Sa fréquentation des loges maçonnique fut très discrète et sans doute limitée dans le temps. Elle est avérée par les objets (tablier maçonnique) et les courriers au frère trois points qu’il laissa. Dans ce contexte l’entrée d’un de ses filles, Monique, en religion dans la congrégation des "Petites Sœurs de l’Ouvrier" fut pour lui une épreuve, une souffrance. Si, au départ en septembre 1964, il ne voulait pas venir la voir, il ne lui a jamais fermé sa porte : son respect de la liberté des choix de ses enfants étant pour lui une valeur importante. En novembre 1965 il lui exprimait sa souffrance : « je suis malheureux parce que je pense que tu te trompes… mais il m’aurait encore plus déplut d’avoir une fille qui ne vive que pour le beefsteak ». En 1968, il acceptait l’invitation de venir prendre un repas à la communauté de Sarcelles, où était sa fille qui par ailleurs avait fait le choix de travailler en usine. De là s’en est suivie une relation chaleureuse, dans le respect des choix de chacun, non seulement avec sa fille mais également avec toutes les sœurs de la congrégation.
Camille Pallordet, lié à la minorité trotskiste, s’opposa très souvent à la « ligne » fédérale et confédérale. Ce fut notamment le cas lors du congrès confédéral d’avril 1966. Il présenta, au nom d’une partie de la minorité confédérale, une motion dans le cadre de la discussion sur la résolution générale. Sa motion obtint 1 601 voix contre 10 675 pour celle présentée au nom de la majorité confédérale par Jean Rouzier, et 1 292 pour celle de Langlet (ou Lenglet) pour l’autre partie de la minorité confédérale. La motion Pallordet ne recueillit chez les cheminots que les mandats des syndicats d’Arras, Clermont-Ferrand, Marseille, Reims et de treize syndicats de la région parisienne sur les vingt-cinq représentés à ce congrès.
Lors de la conférence nationale des retraités des 21 et 22 avril 1982, il fut élu au bureau, au titre de l’Union des Services centraux.
Il avait été membre de la SFIO avant de rejoindre les rangs de l’organisation lambertiste au début des années 1960. Il y milita activement contre la guerre d’Algérie. Il a participa activement au « Mouvement pour un Parti des Travailleurs », puis aux débuts du « Parti des Travailleurs ».
Lors de son décès, Pierre Lambert vint, à Montigy-les-Cormeilles, à ses obsèques sans être autorisé par la famille à faire un discours militant.

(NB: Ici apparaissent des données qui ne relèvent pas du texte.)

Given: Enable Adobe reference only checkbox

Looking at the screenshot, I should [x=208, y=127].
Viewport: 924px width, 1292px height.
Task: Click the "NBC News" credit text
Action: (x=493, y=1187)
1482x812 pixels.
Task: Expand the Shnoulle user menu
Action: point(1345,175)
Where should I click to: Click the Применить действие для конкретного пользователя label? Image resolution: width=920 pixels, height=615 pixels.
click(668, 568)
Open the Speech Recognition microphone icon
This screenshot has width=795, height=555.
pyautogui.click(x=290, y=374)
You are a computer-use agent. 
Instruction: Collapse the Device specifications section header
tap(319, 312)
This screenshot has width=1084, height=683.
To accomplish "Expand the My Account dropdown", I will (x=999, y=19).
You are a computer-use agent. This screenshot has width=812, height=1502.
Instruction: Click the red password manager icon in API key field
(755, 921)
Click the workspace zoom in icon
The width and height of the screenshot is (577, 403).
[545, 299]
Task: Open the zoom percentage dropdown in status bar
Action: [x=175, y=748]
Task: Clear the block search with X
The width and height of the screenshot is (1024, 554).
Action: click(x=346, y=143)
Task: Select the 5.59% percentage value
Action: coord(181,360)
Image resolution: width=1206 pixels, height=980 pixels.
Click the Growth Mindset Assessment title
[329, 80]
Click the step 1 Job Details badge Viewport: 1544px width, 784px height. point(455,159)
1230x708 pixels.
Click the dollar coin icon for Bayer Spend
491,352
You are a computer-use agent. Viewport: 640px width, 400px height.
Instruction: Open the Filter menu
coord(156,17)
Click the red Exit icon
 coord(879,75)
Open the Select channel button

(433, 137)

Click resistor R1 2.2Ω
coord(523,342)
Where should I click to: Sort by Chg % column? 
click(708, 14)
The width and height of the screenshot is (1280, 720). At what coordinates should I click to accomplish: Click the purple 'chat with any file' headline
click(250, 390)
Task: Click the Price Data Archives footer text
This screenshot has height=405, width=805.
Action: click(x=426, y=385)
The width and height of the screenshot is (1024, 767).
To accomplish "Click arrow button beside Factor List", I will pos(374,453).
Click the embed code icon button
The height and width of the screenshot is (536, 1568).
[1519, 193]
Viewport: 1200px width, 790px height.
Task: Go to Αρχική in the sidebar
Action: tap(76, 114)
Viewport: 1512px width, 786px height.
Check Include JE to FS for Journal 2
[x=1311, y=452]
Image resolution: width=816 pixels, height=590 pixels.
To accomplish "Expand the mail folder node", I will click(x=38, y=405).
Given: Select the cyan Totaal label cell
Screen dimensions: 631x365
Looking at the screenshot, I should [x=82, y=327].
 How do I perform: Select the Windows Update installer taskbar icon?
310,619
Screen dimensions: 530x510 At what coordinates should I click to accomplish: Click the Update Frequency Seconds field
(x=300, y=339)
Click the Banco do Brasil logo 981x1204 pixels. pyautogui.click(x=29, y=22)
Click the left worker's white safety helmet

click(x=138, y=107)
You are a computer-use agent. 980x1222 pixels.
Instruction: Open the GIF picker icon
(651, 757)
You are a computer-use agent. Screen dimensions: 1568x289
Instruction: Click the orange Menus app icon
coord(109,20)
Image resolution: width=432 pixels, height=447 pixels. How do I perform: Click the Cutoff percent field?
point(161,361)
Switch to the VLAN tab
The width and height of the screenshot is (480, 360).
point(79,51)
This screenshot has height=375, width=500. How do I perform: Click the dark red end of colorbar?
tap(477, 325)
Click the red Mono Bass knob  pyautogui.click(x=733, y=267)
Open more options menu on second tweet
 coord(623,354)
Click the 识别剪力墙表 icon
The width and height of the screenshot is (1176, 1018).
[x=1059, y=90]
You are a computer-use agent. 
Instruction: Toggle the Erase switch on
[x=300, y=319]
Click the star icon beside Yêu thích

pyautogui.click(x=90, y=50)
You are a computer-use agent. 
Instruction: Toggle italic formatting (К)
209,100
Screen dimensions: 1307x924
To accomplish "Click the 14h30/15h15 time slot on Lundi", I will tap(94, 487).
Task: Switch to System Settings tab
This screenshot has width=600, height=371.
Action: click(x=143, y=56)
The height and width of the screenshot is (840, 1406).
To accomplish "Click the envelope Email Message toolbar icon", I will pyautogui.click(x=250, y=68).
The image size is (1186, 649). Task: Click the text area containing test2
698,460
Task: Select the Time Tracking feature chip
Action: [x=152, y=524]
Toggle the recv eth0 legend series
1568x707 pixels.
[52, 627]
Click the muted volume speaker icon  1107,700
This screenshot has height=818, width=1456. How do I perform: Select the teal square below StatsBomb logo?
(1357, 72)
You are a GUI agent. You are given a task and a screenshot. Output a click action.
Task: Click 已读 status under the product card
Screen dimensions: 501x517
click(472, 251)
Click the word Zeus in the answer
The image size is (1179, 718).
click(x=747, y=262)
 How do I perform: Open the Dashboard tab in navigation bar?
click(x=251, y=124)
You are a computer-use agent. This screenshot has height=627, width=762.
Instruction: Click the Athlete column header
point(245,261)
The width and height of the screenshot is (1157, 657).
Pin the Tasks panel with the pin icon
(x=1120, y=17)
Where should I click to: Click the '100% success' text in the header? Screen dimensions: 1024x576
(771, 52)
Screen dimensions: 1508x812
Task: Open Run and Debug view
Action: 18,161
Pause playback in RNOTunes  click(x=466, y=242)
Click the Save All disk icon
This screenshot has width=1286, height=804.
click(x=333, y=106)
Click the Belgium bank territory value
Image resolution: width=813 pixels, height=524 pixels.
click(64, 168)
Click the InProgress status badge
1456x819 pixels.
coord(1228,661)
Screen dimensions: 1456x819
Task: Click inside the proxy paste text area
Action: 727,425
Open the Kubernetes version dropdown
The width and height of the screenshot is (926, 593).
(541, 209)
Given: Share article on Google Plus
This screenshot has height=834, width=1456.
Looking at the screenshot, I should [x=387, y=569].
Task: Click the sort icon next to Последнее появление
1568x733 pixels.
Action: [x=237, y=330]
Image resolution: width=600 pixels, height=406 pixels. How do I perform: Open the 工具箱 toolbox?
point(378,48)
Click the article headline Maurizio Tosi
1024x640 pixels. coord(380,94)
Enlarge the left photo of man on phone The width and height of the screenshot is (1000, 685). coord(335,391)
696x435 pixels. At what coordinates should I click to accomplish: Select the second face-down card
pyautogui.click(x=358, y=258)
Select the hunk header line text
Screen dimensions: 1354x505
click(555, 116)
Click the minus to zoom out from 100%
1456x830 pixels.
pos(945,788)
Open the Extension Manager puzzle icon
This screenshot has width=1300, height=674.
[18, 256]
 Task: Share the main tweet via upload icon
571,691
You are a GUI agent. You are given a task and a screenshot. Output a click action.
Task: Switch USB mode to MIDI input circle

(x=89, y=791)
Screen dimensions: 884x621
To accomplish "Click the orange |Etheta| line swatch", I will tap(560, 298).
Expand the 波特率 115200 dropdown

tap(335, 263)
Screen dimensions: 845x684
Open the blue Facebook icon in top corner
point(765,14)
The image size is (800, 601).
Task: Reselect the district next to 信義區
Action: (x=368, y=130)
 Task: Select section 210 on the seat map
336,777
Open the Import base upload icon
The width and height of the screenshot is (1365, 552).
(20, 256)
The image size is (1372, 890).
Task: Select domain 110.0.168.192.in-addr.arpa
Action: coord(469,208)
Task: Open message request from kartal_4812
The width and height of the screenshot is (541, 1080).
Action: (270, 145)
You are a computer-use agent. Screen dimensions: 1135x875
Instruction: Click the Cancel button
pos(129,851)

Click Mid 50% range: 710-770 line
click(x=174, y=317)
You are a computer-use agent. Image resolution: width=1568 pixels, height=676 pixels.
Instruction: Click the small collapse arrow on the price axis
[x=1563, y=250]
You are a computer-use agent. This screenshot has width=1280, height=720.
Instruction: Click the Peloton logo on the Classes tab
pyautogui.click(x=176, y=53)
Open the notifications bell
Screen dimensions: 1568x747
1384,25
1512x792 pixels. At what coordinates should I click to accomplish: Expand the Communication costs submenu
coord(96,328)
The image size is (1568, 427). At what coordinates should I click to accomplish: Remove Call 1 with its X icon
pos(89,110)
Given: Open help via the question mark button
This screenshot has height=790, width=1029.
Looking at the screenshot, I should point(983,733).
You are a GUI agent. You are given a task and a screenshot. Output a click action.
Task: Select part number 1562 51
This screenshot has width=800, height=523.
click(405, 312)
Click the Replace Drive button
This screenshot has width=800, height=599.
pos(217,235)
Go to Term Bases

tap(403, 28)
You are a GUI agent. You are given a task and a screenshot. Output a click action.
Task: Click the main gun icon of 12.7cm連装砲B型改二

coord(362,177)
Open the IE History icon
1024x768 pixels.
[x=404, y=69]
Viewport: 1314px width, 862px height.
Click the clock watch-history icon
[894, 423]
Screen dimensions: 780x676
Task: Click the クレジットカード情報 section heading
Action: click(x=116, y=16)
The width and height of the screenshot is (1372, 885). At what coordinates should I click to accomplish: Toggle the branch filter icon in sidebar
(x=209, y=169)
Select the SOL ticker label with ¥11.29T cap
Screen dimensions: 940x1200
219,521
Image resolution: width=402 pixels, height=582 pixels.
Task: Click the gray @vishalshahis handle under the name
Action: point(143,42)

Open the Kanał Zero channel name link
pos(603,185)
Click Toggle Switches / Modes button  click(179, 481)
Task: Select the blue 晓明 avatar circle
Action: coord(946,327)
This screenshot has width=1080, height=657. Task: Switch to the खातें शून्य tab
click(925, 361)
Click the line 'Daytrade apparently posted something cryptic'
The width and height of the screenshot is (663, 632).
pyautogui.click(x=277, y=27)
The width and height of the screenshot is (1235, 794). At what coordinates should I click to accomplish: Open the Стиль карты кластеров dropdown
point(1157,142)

La commission des cheminots du Parti des travailleurs lui rendit un vibrant hommage dans l’hebdomadaire du parti Informations ouvrières : « ...Tête de mule et avec des difficultés pour te déplacer, tu as tenu à te réunir régulièrement avec les camarades cheminots actifs du parti. Tu as tenu à manifester notamment pour l’abrogation du traité de Maastricht... »
Par Louis Botella, Claude Pennetier
SOURCES : Arch. Fédération CGT-FO des cheminots. — Le Rail syndicaliste. — Informations ouvrières (hebdomadaire du Parti des travailleurs), 24 mars 1999. — Comptes rendus des congrès confédéraux FO de 1950 et de 1959 à 1969. — Notes d’Yves Barbarin, de Marie-Louise Goergen et d’André Mons. — Informations communiquées par Louis Buonaccorsi et Robert Poulet. — Entretien de Claude Pennetier avec sa fille Monique.